Bambini a scuola (foto di repertorio)

I criteri approvati riguardano 11 nidi e e 17 scuole per l’infanzia, rispettivamente composte da 26 sezioni e da 47 sezioni. Ecco cosa cosa prevedono le due delibere

Criteri di accesso alle scuole di infanzia comunali e convenzione con quelle convenzionate, l’ Amministrazione comunale pensa già al prossimo anno scolastico con due delibere approvate dalla Giunta.

Criteri per l’accesso ai servizi comunali per l’infanzia 2024/2025

I criteri approvati riguardano 11 nidi e e 17 scuole per l’infanzia, rispettivamente composte da 26 sezioni e da 47 sezioni, gestite dal Comune di Rimini e il servizio di nido per l’infanzia delle strutture “Bruco verde” e Il “Cerchio magico” in seguito a convenzione con Asp “Valloni-Marecchia”.

I valori verrano attribuiti dando particolare valore a:

A)  Minori in particolari condizioni di fragilità: per favorire l’accesso a quei bambini che siano affetti da gravi disabilità o che siano inseriti in nuclei familiari che non sono in grado di provvedere in maniera autosufficiente alla loro cura;

B)  Attività lavorativa dei genitori: valutazione dell’attività occupazionale dei genitori attribuendo maggior valore all’occupazione dei genitori ed anche alla ricerca attiva della medesima attestata dalla sussistenza delle misure vigenti di politica attiva del lavoro;

C)  Situazione relativa al nucleo familiare: valutazione del contesto familiare per sostenere le situazioni di maggiore carico sui genitori determinate dalla numerosità dei componenti del nucleo, dalle condizioni di salute e dalla assenza di una rete parentale di sostegno

Nella stessa delibera, la Giunta ha anche approvato l’istituzione di una sezione di Cerniera o Primavera Nido che possa accogliere almeno 15 bambini presso la Scuola d’infanzia AL ZGHELI di Santa Giustina, nel caso di positivo riscontro dei requisiti strutturali ed organizzativi previsti dalle normative di riferimento.

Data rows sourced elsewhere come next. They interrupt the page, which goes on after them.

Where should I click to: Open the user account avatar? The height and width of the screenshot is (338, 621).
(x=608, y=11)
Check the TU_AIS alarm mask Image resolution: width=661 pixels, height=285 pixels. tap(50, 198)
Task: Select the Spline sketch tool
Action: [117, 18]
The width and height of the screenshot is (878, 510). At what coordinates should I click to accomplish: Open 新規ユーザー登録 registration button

Favorire l’equità di accesso – spiega Chiara Bellini, vicesindaca con delega alle politiche educative del Comune di Rimini – aggiornando i criteri ai bisogni e alle composizioni della attuali tipologie famigliari. Abbiamo ascoltato i suggerimenti dei genitori, riflettuto sull’esperienza delle nostre insegnanti, istituito tavoli di confronto con le madri firmatarie di appelli pubblici, con un percorso di condivisione che ha portato ad alcune novità, tra cui la previsione della classe cerniera ad Az Gheli, intercettando nuovi bisogni emersi”.

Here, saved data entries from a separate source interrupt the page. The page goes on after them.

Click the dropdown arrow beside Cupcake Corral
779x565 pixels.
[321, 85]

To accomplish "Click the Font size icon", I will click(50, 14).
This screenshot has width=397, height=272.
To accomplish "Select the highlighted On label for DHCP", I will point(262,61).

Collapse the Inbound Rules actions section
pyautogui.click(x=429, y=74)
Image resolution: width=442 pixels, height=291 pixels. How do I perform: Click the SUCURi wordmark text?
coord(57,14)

Il rinnovo della convenzione con le scuole di infanzia paritarie  -43 sezioni di 22 strutture – porta all’88% la copertura per la fascia 3/6 anni

Implementare l’offerta di posti nei servizi per l’infanzia anche attraverso il sostegno al sistema pubblico privato, razionalizzare e semplificare il sistema di raccolta delle domande, semplificare le procedure (prevista una piattaforma condivisa), armonizzare la formazione. Questi alcuni tra i principali obbiettivi previsti dalla convenzione con le scuole di infanzia per i servizi rivolti alla fascia di età 3/6 anni, paritarie approvata dalla Giunta. Nella convezione viene prevista la parità nelle condizioni di accesso e fruizione del servizio da parte delle cittadine e cittadini, nel rispetto della libertà di scelta. Nella convenzione è prevista l’applicazione, anche nelle scuole paritarie, di rette di frequenza nel rispetto del principio dell’equità e di parità di trattamento nei confronti di tutti, individuando e applicando tariffe differenziate per quelle famiglie che si trovano in particolari condizioni economiche.

La convenzione ha validità per l’anno scolastico 2023/2024 ed è rinnovabile per un ulteriore anno scolastico.

Più posti a disposizione delle famiglie riminesi – sottolinea la vicesindaca Chiara Bellini – semplificazione delle procedure di iscrizione, equità nell’applicazione delle tariffe, formazione. Complessivamente. La convenzione ci mette nelle condizioni di trovare soluzioni nuove in grado di implementare la copertura intorno all’88%, avvicinandoci ai valori dei capoluoghi storicamente virtuosi, e che partivano da una media consolidata più alta,  come quelli dell’Emilia”.